Write out all the entries word for word and omit any pictures.

Dataset entries:
::::::::::

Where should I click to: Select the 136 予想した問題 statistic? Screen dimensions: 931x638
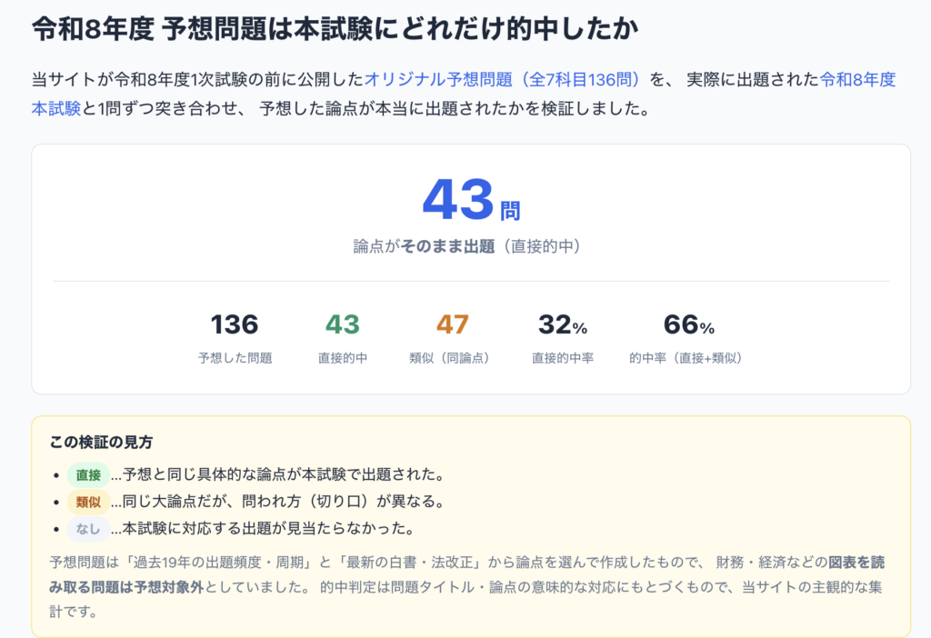click(235, 338)
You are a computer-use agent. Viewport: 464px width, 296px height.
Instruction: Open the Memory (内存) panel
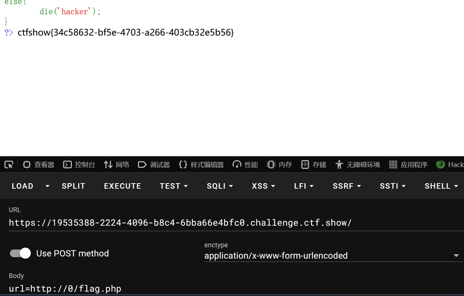tap(280, 165)
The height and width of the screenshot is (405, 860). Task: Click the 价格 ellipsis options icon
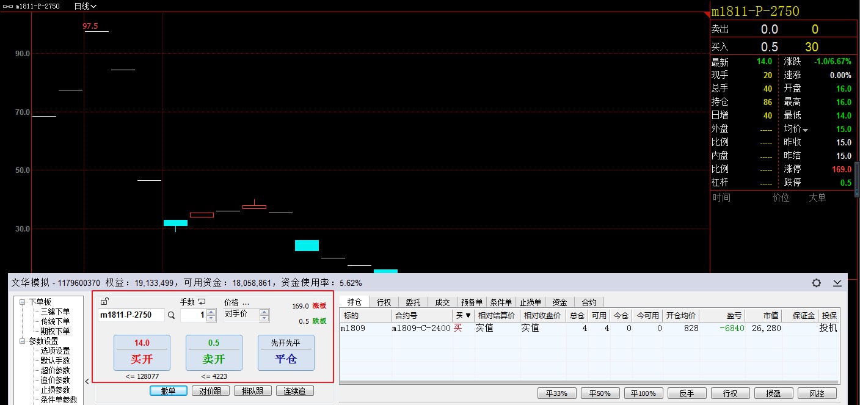click(246, 302)
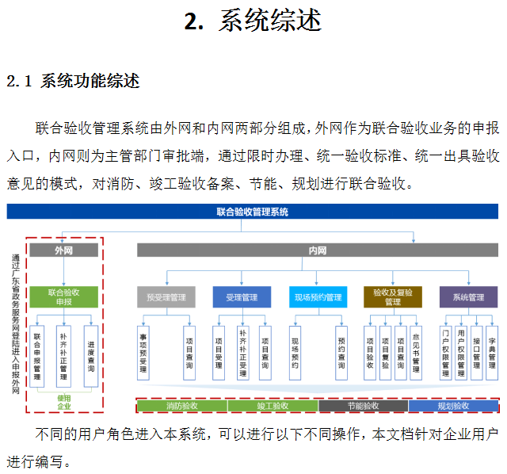Select the 内网 gray header bar

317,250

::::::::::

- [ANSWER FOR THE TASK]
Where should I click to: Select the 136 予想した問題 statistic? Screen dimensions: 931x638
click(235, 338)
You are a computer-use agent. Viewport: 464px width, 296px height.
Instruction: Open the Memory (内存) panel
tap(280, 165)
The height and width of the screenshot is (405, 860). Task: Click the 价格 ellipsis options icon
click(246, 302)
Select the 内网 gray header bar

317,250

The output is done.